The office of San Francisco Mayor London Breed said Wednesday it is "unfortunate" that Osaka city has decided to terminate a sister-city relationship over a statue symbolizing Asian "comfort women" forced into wartime brothels for the Japanese military.

"It is unfortunate that (Osaka) Mayor (Hirofumi) Yoshimura no longer wishes to maintain ties between the governments of San Francisco and Osaka," Jeff Cretan, communications director for Breed, said in a statement.

The San Francisco mayor's office received Tuesday a 10-page letter from Yoshimura giving notification of the termination before what would have been the 61st anniversary of the sister-city relationship.

"We will remain sister cities via the people-to-people ties maintained by our San Francisco-Osaka Sister City Committee and their counterparts in Osaka," Cretan said.

Breed's predecessor Edwin Lee, who died of a heart attack last December, accepted weeks before his death the Women's Column of Strength statue in San Francisco's Chinatown, which depicts three girls -- Chinese, Korean and Filipino, respectively -- holding hands.

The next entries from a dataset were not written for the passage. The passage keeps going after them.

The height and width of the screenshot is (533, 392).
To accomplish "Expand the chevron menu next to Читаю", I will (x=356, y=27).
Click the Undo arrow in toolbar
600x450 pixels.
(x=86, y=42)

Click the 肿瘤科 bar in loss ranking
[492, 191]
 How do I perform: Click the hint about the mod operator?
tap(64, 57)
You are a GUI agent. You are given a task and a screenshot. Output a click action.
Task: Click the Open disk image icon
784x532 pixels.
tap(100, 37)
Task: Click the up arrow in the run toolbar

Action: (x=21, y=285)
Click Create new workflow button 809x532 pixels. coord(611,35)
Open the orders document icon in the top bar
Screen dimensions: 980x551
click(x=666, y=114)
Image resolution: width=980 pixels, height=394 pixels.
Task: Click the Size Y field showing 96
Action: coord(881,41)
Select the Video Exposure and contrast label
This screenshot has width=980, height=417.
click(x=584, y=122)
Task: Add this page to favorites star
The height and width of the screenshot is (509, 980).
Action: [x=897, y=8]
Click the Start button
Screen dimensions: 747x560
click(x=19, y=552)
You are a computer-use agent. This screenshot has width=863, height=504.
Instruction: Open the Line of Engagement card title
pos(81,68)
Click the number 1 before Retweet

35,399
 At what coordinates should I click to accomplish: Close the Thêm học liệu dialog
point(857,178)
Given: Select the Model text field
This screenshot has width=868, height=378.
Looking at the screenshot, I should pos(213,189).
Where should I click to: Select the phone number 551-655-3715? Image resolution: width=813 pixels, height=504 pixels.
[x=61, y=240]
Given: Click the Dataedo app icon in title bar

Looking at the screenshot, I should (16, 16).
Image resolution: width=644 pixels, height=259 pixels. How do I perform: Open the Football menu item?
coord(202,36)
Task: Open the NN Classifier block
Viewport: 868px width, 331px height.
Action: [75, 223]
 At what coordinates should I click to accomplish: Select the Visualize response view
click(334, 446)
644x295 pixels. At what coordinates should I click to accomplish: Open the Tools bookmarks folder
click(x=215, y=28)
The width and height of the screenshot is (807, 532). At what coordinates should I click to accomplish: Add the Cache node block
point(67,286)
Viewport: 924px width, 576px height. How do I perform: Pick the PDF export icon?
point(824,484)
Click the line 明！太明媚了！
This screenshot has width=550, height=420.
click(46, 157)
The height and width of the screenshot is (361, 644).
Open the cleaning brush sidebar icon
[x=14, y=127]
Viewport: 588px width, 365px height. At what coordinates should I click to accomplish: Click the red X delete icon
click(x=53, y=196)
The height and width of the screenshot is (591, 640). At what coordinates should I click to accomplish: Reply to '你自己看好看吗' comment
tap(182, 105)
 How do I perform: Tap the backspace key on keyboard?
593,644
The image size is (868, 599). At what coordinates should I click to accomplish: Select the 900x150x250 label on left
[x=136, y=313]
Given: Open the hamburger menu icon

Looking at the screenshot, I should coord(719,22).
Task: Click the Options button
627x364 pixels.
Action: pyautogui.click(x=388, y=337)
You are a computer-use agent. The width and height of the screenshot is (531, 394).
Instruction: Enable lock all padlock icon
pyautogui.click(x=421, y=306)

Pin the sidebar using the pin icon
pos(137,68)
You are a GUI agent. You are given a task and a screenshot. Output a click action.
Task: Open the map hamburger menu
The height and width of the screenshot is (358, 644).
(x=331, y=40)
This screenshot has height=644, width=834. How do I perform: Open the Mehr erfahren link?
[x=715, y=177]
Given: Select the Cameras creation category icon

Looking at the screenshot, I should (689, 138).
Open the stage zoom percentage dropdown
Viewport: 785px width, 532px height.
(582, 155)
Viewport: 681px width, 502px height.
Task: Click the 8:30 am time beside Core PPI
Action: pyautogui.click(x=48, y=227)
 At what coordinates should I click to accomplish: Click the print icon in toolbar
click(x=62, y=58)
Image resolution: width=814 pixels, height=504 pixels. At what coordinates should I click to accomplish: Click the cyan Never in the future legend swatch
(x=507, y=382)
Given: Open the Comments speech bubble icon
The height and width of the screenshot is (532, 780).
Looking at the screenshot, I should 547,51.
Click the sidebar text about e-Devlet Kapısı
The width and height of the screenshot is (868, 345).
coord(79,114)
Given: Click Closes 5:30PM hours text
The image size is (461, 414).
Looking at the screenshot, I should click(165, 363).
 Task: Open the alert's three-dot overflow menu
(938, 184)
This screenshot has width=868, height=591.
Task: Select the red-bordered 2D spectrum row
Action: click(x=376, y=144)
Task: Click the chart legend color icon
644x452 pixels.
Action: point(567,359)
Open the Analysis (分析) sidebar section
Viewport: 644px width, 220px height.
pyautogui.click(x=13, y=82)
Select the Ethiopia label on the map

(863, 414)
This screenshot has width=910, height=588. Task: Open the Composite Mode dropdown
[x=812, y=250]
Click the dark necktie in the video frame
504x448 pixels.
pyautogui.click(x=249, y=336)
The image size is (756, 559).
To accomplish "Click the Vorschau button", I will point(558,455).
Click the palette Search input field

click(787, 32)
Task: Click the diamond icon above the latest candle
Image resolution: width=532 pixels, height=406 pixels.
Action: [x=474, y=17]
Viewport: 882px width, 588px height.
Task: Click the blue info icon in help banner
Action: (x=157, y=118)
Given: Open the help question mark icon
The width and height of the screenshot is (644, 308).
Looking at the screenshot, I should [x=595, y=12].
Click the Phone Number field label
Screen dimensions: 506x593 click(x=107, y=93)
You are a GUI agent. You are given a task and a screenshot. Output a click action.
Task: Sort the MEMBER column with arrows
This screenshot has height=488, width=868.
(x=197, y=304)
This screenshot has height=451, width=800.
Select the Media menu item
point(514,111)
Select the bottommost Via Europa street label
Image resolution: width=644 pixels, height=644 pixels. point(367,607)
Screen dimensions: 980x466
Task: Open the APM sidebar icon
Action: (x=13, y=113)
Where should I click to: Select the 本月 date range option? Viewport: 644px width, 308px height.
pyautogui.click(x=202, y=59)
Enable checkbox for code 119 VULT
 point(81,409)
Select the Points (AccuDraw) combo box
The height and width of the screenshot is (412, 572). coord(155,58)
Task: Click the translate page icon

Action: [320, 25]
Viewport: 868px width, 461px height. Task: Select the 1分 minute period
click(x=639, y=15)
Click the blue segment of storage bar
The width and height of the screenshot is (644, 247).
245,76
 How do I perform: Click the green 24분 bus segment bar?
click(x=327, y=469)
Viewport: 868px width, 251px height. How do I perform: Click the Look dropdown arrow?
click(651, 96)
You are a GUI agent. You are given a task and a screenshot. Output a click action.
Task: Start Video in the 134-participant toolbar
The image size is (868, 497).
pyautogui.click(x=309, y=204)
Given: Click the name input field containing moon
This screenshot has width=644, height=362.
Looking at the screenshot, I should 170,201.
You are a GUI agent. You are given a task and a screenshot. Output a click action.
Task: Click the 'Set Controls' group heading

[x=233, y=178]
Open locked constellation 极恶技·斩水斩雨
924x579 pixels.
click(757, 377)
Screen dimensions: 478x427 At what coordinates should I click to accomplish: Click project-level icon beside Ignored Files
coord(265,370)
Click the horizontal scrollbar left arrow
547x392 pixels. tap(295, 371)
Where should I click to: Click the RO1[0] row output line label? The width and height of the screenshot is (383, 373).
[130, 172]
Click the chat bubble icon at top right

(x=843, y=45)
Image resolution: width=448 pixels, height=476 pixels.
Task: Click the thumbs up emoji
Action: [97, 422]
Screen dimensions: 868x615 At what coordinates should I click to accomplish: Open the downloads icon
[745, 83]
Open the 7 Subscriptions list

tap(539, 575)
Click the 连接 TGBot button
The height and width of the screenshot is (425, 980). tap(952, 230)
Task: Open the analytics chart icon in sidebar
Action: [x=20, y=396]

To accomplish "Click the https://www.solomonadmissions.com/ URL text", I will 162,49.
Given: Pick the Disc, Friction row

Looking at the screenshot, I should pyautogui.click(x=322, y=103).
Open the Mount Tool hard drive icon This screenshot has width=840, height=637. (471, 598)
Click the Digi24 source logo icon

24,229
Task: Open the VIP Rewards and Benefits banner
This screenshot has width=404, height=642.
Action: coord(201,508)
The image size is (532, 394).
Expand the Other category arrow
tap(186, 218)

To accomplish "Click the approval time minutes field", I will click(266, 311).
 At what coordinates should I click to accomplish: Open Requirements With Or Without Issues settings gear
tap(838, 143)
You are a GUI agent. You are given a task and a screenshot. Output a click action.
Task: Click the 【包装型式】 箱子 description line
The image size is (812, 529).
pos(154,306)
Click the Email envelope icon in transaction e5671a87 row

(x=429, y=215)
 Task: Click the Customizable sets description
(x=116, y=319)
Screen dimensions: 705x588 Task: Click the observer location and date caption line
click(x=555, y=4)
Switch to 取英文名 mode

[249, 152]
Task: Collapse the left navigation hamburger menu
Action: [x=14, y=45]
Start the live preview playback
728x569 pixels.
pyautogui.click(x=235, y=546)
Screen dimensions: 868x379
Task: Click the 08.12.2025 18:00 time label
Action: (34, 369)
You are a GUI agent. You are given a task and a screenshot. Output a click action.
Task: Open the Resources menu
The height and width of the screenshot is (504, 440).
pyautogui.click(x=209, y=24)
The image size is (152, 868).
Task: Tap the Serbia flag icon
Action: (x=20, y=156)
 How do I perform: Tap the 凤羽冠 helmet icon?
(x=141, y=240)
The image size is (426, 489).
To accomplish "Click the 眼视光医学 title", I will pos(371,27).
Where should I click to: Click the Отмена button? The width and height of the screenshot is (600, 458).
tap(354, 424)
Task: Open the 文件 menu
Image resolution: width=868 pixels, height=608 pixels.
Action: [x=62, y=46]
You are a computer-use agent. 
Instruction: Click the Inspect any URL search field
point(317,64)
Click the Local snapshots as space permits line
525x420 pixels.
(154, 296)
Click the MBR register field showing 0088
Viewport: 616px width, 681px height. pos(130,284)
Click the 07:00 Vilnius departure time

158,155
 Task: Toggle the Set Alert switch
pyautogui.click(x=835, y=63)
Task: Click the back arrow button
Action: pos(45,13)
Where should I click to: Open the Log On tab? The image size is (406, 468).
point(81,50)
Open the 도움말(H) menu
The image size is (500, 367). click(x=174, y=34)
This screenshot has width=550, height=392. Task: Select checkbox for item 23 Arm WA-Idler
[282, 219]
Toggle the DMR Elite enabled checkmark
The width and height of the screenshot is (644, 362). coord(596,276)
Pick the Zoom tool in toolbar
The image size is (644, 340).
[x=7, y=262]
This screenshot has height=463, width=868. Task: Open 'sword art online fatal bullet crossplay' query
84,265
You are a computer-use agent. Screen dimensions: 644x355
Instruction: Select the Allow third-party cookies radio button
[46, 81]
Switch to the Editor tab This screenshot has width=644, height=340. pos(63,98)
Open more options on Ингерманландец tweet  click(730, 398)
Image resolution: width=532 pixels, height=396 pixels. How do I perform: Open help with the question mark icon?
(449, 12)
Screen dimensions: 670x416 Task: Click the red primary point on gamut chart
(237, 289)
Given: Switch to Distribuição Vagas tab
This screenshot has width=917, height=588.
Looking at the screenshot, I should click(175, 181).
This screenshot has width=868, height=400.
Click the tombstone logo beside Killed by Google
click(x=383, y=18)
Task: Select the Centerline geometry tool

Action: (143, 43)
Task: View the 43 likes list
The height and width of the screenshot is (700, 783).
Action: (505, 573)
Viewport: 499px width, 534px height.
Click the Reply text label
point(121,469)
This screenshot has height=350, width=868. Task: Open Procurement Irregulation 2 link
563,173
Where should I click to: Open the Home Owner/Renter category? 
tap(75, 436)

The memorial established in September last year by a local private organization and donated to the San Francisco government pays tribute to women and girls forced to work in brothels for the Japanese military before and during World War II.

Yoshimura said in the letter it was "solemnly disappointing" when Lee signed a document formalizing the city's acceptance of the statue in November last year.

The decision was made despite the Osaka mayor's repeated requests not to accept the memorial. Yoshimura had said the statue's inscription bore uncertain and "one-sided" claims about the extent of the Japanese military's involvement in the brothels and the degree of the damage inflicted.

In December, Yoshimura announced his decision to dissolve the ties between the two cities, but postponed formalizing the termination after the unexpected death of Lee. The western Japan city had asked about the new San Francisco mayor's policy on the statue and requested a reply by the end of September.

The notification was sent as Breed had made no response by the deadline, according to the Osaka city government.

In September, the organization that set up the statue celebrated the first anniversary of its establishment, with citizens of Osaka among those in attendance.

Since the San Francisco Board of Supervisors drafted a resolution to build a monument for comfort women in August 2015, Yoshimura and his predecessor Toru Hashimoto have sent nearly 10 letters to the U.S. city denouncing the memorial.

San Francisco is the first major U.S. city to install a memorial dedicated to comfort women. Across the country, similar statues have been erected in the Southern California city of Glendale, Brookhaven in Georgia and Fairfax County in Virginia among other locations.